EXCERPT —
This is not possible.
XL
Re: How to import dump file with some different charset
am 04.07.2006 12:00:23 von paff1
Axel Schwenke napisal(a):
> > I have seen it, but I didn't found what I need.
> > Thanks for your reply, yesterday at work I will try your suggestions.
> ^^^^^^^^^
> Ohh. Do you own a time machine? :-))
Do you need one? ;-)
> > When I connect to database with my application, I get an ISO string.
>
> Did you set character_set_results? I'm quite sure it defaults to latin.
That's right, I have just changed it - now everything is ok, thank you
very much.
The whole problem was more complicated than I thought. Database was
defined using latin1 and it was somebody mistake, because clients was
sending strings in latin2. Database was able just to store it and send
back when needed, then client interprete it again as latin2 and
everything was ok. The binary data was nowhere changed so it could work
correctly.
Then database was converted to utf from latin1 and client gets string
in utf. He just wrote it without any interpretation, so he saw signs
from latin1, although there should be latin2 signs...
To have correct strings he could only convert it back to latin1 and
then interprete as latin2 :)
I made a dump file, changed "latin1" substrings to "latin2" and
imported it. After this operation MySQL had still the same binary data,
but it already knows that it is latin2 charset so it could convert it
properly using ALTER TABLE.
Once again - thanks a lot, I wouldn't do it without your help.
Best regards
Pawel Marek

ACTIVITIES —
1 – In the charset thread, what character set were the clients really sending their strings in?
2 – Write out the passage of the charset thread that begins at the words "To have correct" and ends after "using ALTER TABLE.".

ENTRIES SHOWN —
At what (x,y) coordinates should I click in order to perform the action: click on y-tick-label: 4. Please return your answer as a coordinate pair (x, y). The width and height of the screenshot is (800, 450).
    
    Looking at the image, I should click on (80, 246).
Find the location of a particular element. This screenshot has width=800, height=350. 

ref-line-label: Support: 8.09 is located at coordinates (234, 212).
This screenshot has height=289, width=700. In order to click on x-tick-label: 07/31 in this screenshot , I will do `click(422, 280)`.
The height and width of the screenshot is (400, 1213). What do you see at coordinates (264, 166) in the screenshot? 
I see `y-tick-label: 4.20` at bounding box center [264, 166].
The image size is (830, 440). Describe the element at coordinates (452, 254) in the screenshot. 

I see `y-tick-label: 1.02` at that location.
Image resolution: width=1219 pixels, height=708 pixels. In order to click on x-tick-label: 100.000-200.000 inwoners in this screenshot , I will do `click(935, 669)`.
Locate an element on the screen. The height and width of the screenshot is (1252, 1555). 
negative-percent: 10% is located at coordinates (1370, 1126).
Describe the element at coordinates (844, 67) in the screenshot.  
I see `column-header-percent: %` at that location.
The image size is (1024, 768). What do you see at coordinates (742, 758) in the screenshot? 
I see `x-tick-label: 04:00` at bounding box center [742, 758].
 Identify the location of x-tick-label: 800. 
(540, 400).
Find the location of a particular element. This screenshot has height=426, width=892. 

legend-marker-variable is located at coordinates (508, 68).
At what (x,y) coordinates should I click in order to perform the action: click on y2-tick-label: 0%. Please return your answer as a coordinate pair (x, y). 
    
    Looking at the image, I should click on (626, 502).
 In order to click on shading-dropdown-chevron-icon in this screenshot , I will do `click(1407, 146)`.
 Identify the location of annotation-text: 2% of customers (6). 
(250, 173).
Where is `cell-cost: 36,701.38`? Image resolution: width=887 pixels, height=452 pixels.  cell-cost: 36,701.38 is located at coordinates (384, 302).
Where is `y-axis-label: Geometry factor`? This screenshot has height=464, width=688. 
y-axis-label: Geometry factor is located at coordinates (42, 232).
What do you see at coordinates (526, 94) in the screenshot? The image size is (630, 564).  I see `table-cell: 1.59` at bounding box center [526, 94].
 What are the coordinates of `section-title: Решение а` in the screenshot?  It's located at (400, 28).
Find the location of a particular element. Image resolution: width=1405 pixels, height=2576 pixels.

SOLUTIONS PER TASK —
1 – latin2

2 –
To have correct strings he could only convert it back to latin1 and
then interprete as latin2 :)
I made a dump file, changed "latin1" substrings to "latin2" and
imported it. After this operation MySQL had still the same binary data,
but it already knows that it is latin2 charset so it could convert it
properly using ALTER TABLE.